(Stored records)
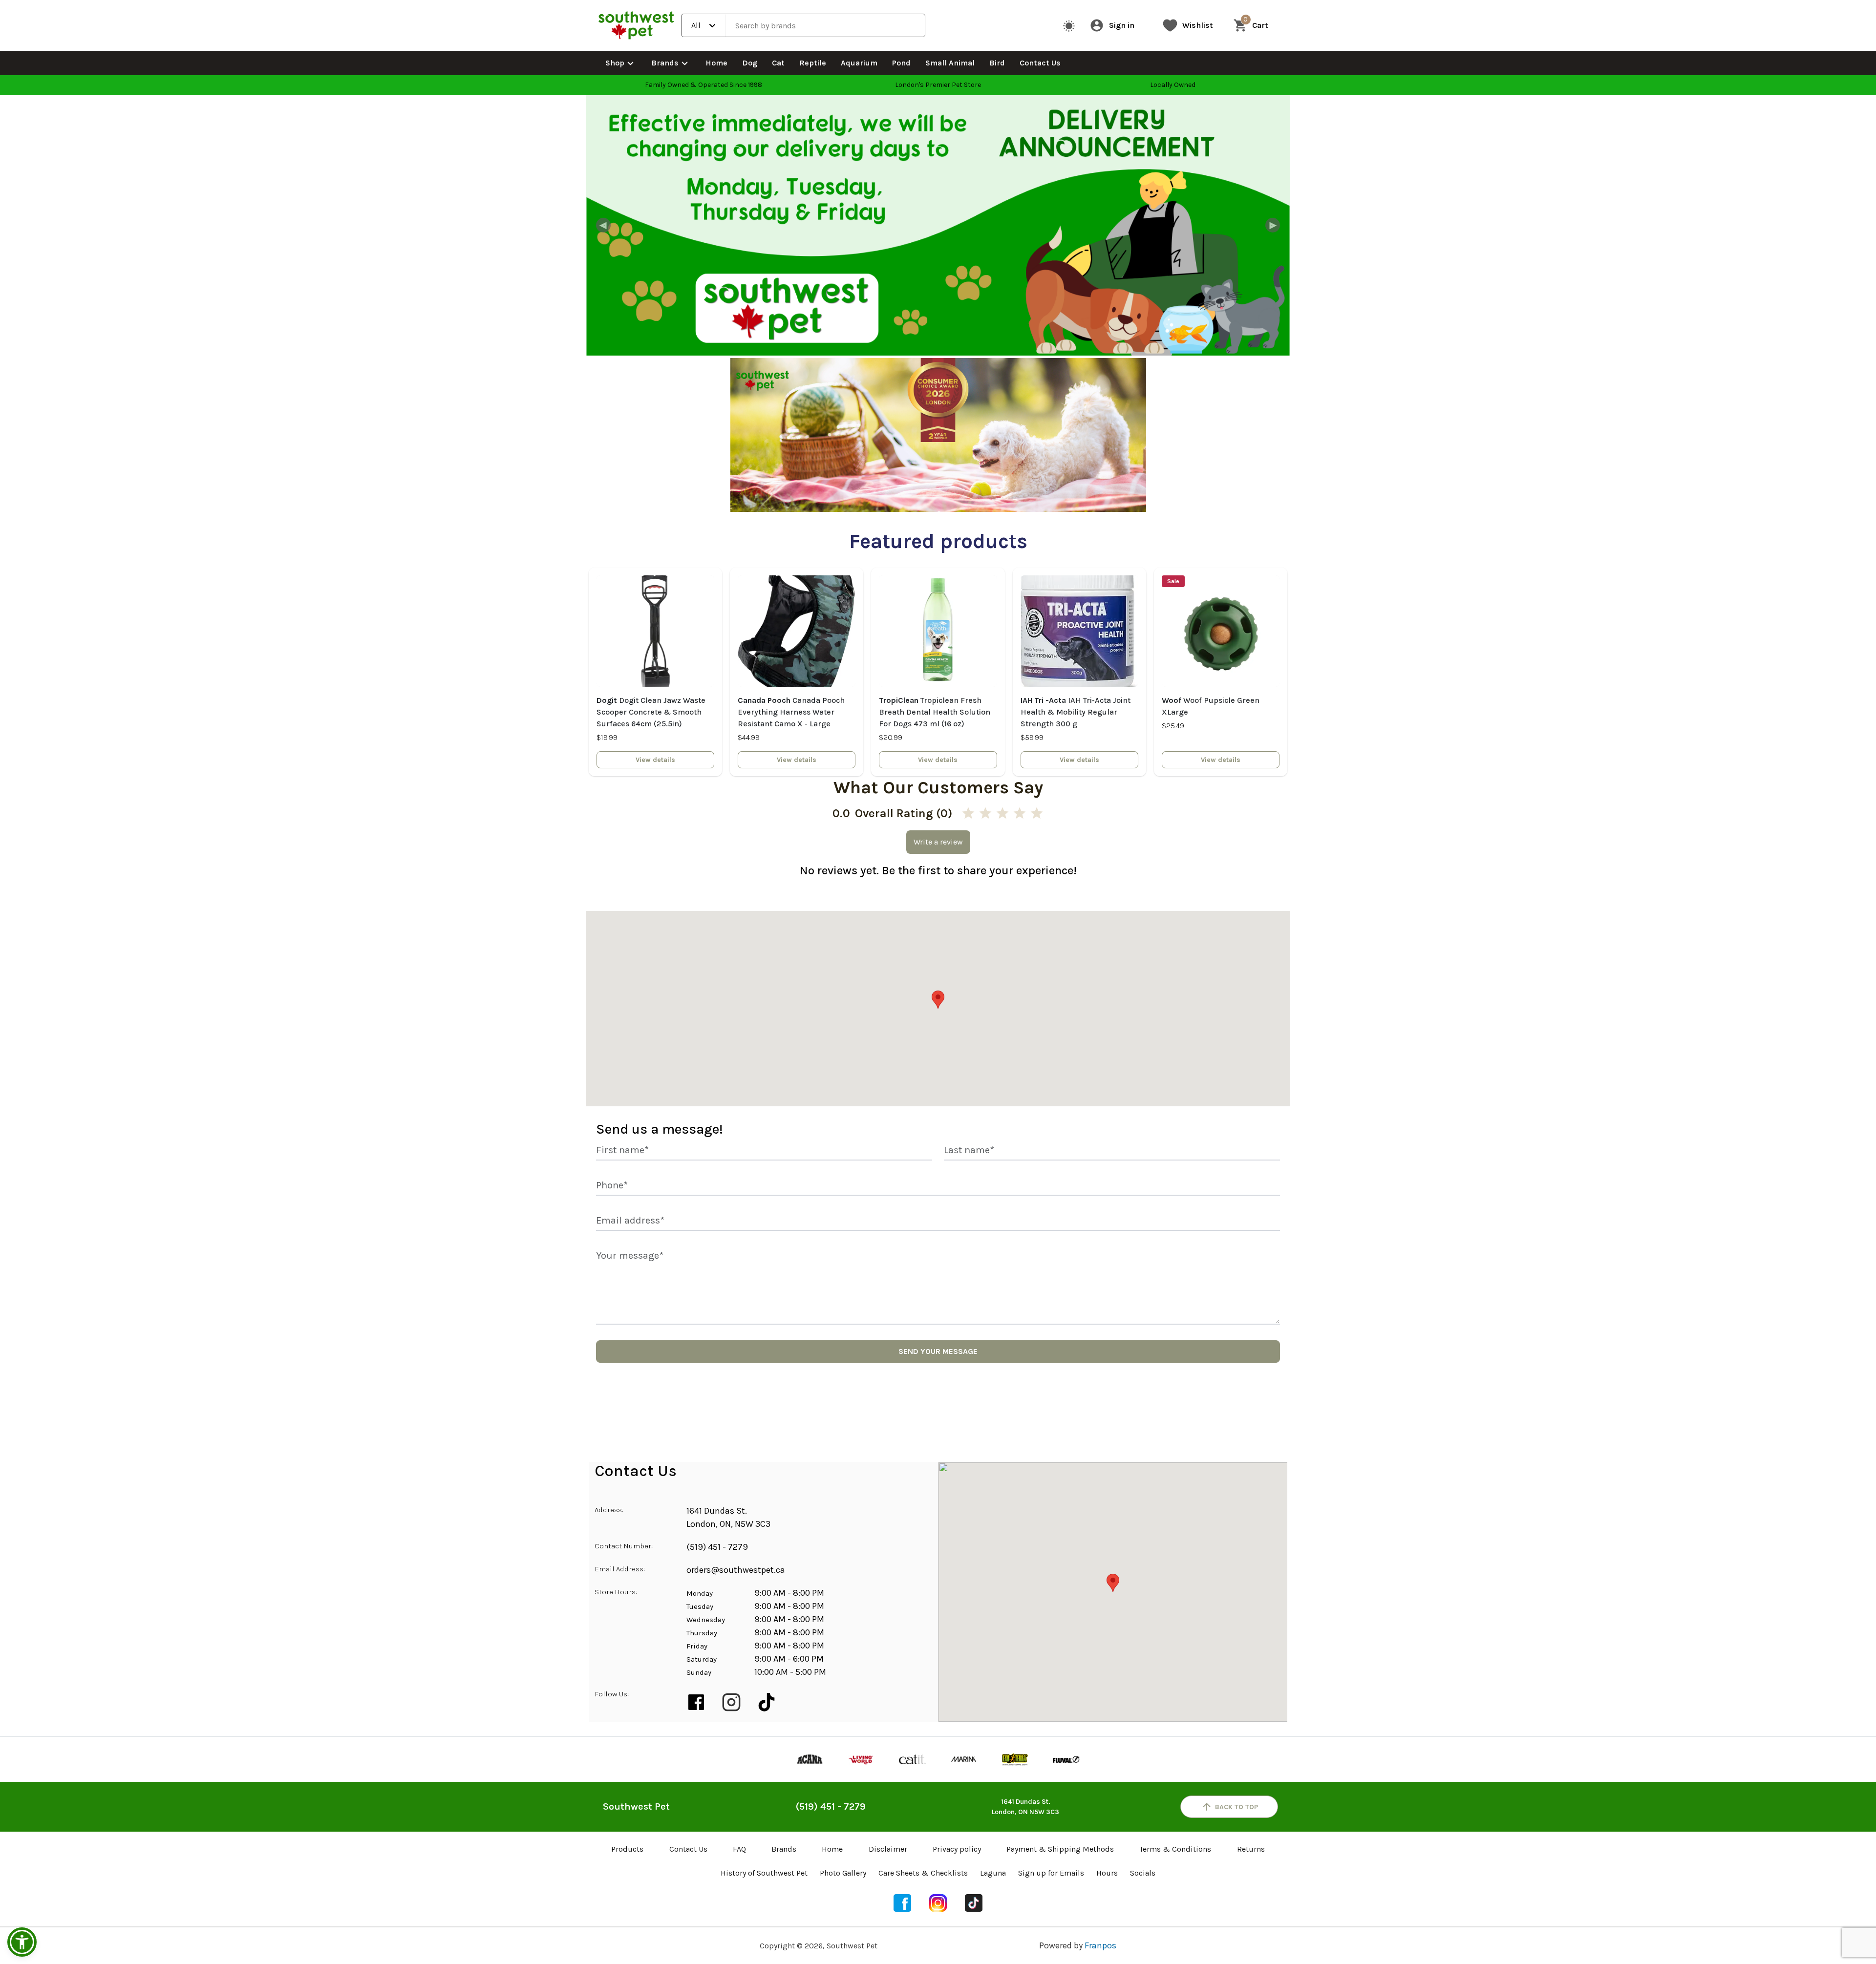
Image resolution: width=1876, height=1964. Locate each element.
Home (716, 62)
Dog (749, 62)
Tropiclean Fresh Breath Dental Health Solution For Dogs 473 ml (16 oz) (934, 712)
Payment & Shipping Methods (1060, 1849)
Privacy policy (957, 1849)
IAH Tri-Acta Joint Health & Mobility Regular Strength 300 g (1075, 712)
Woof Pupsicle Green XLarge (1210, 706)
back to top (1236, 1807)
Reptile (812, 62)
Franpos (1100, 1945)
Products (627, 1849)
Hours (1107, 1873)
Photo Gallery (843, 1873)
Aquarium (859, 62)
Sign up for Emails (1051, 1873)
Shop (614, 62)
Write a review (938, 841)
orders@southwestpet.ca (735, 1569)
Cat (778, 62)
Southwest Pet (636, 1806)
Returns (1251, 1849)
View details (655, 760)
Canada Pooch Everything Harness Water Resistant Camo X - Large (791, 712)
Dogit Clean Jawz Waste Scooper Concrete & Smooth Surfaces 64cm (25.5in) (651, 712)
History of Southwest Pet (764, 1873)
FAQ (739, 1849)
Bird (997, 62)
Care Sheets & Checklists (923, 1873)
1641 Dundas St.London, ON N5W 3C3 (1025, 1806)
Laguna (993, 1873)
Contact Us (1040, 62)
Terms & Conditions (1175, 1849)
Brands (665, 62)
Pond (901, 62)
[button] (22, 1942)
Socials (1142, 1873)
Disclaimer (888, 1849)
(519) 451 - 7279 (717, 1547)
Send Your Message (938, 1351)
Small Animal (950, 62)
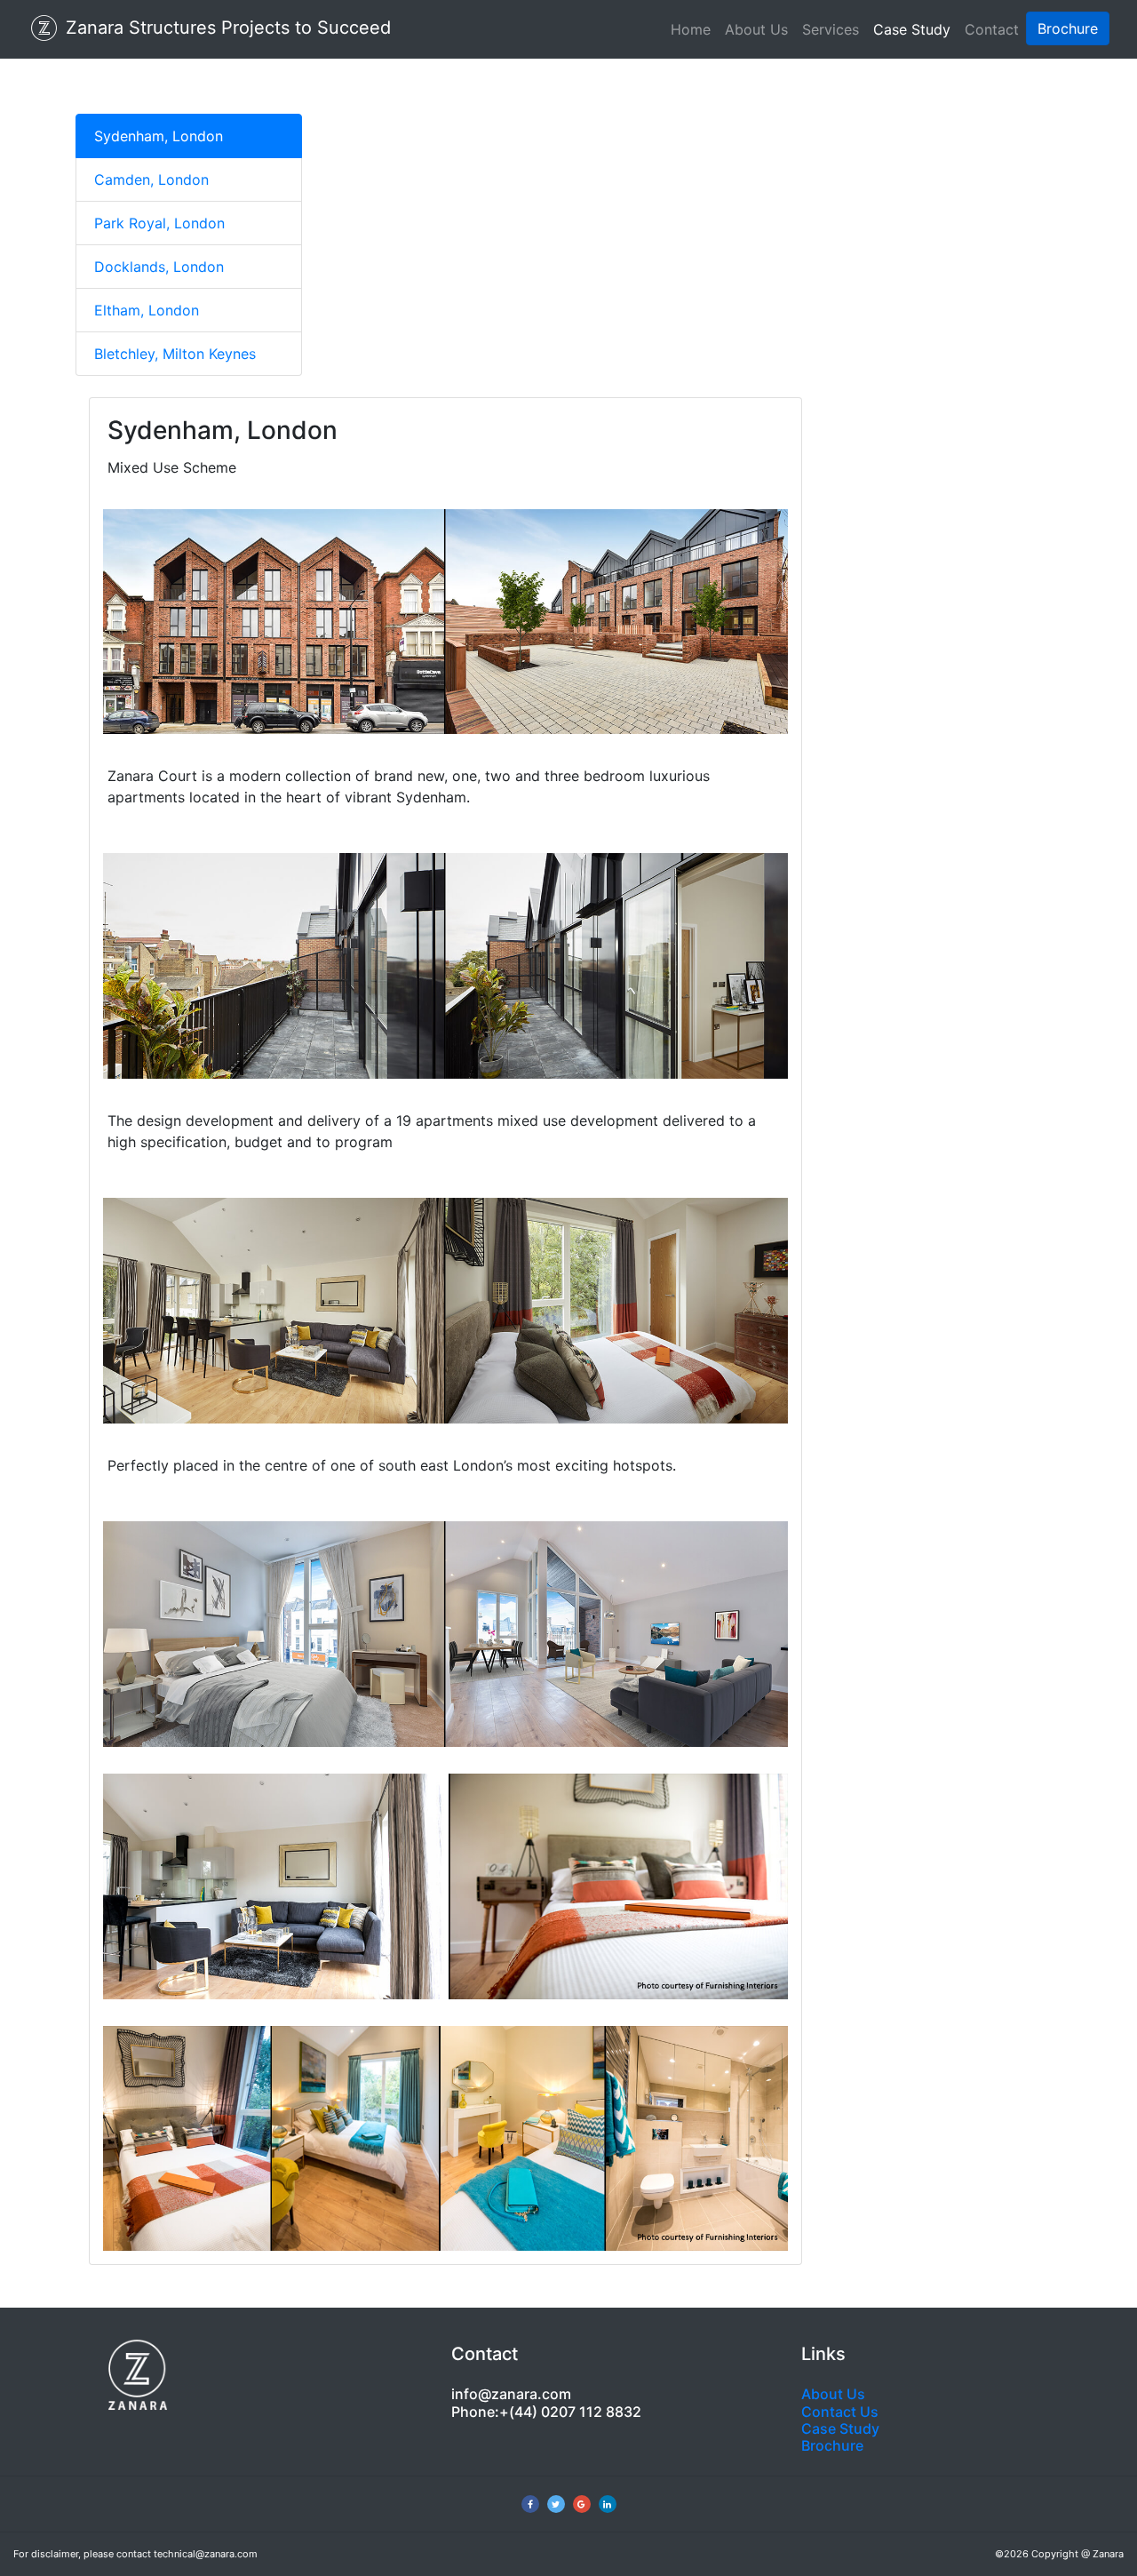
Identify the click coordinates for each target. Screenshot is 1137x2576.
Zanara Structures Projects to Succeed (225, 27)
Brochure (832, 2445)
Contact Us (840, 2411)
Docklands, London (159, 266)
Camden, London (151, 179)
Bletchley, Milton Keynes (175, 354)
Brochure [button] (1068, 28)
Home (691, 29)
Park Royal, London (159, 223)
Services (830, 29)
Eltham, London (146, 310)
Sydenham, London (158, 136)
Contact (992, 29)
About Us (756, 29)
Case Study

- Task instructions: Starting at the line that has "Write a review (938, 841)" in the records above, restate word for word every line until the one that has "Canada Pooch Everything", and include that one as well.

- Response:
Write a review (938, 841)
orders@southwestpet.ca (735, 1569)
Cat (778, 62)
Southwest Pet (636, 1806)
Returns (1251, 1849)
View details (655, 760)
Canada Pooch Everything Harness Water Resistant Camo X - Large (791, 712)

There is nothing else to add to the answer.